[STORED DATA]:
::::::

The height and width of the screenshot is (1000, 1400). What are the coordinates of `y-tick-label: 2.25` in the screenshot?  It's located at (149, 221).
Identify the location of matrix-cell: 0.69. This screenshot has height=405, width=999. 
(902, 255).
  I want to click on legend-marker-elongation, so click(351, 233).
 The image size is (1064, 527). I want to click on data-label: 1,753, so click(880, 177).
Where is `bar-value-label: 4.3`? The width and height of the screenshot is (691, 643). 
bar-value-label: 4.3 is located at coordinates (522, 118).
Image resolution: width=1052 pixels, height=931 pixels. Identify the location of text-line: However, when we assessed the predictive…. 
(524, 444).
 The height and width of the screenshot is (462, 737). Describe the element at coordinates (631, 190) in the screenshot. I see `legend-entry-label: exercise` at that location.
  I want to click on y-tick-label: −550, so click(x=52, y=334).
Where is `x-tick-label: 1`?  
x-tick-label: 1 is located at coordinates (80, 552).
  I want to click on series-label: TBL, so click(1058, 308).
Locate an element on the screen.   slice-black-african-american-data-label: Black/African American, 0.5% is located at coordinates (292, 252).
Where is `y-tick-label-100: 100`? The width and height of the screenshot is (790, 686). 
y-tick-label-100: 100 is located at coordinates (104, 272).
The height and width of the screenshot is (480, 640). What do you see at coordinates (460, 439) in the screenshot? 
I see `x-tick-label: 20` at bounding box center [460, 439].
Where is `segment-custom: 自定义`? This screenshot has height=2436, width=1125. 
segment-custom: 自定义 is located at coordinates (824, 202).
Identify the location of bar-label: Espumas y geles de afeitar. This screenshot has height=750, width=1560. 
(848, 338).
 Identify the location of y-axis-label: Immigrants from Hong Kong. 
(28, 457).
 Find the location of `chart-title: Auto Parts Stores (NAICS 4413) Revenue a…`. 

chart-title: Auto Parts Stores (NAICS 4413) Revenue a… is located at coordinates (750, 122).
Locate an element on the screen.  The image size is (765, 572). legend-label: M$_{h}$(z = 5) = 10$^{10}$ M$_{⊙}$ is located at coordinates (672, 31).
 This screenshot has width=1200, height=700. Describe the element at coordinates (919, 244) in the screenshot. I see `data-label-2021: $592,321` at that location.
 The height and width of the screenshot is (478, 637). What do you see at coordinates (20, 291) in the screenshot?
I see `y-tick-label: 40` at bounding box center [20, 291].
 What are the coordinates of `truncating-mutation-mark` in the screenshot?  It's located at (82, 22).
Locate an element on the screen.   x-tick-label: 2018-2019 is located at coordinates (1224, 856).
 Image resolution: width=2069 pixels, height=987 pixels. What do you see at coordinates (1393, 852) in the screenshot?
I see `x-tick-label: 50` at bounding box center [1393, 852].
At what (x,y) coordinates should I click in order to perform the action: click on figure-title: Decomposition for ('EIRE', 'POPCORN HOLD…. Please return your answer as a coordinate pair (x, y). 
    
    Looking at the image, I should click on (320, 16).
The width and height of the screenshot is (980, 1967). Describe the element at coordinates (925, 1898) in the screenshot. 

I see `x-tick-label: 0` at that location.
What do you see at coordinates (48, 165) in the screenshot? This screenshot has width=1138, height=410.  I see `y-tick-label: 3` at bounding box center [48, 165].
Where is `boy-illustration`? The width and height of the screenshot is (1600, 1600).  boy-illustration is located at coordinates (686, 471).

::::::

[WHAT YOU SHOULD DO]: Pull out every line of the material that contains the word "title".

[EXPECTED OUTPUT]:
 Find the location of `chart-title: Auto Parts Stores (NAICS 4413) Revenue a…`. 
chart-title: Auto Parts Stores (NAICS 4413) Revenue a… is located at coordinates (750, 122).
At what (x,y) coordinates should I click in order to perform the action: click on figure-title: Decomposition for ('EIRE', 'POPCORN HOLD…. Please return your answer as a coordinate pair (x, y). 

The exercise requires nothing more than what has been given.